California has not finished its investigation into PG&E's culpability in last November's fire that killed at least 85 people, destroyed about 14,000 structures, displacing tens of thousands of people and destroying the town of Paradise. However, the state's largest utility, which filed for bankruptcy last month, said Thursday it expects the investigation will find that its damaged infrastructure sparked the fire.
The company faces billions of dollars in possible liabilities and nearly two dozen lawsuits from victims of the Camp Fire, including allegations of poor equipment maintenance. One lawsuit claims that the utility prioritized advertising spending over fire and public safety.
PG&E filed for bankruptcy in January because of potential legal liabilities from two years of devastating wildfires in the state, including the Camp Fire. The company, which has seen its stock prices plunge since the Nov. 8 wildfire in Butte County, says it plans to include a $10.5 billion pre-tax charge related to Camp Fire claims in its fourth-quarter earnings.
In its statement Thursday, the utility pointed to damage on a tower near where the Camp Fire broke out, which it had previously reported to state regulators, as the fire's likely origin.
The fire started around 6:30 a.m. near the tower, which is on the Caribou-Palermo transmission line, according to the California Department of Forestry and Fire Protection.
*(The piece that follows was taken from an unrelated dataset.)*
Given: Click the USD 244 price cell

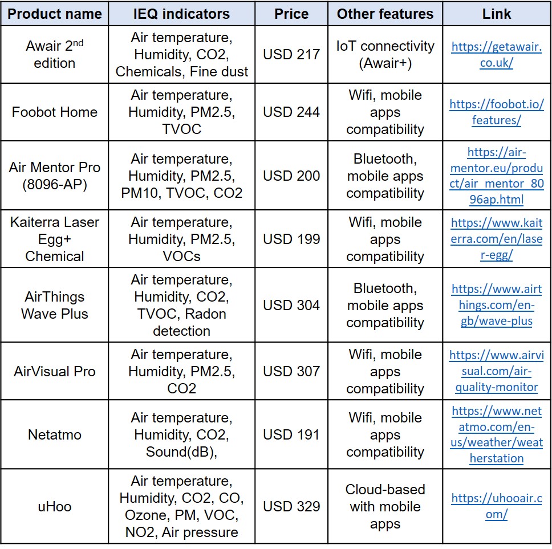Looking at the screenshot, I should tap(291, 112).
PG&E also said in the statement that its Big Bend circuit experienced an outage at 6:45 a.m. Employees "observed damage to the pole and equipment and downed wires" at a location that Cal Fire has identified as another potential ignition point, according to the company. But the company said it has not determined whether that site was a "probable" source of the fire.
California's Attorney General Xavier Becerra said in a court filing in December that PG&E could face criminal charges — including failing to keep power lines clear of trees or vegetation, recklessly starting a forest fire and murder — if the state finds the utility liable in any of the recent deadly wildfires, The Los Angeles Times reported.
A previous investigation by the state found that PG&E was not responsible for the 2017 Tubbs Fire in Sonoma county that killed 22 people.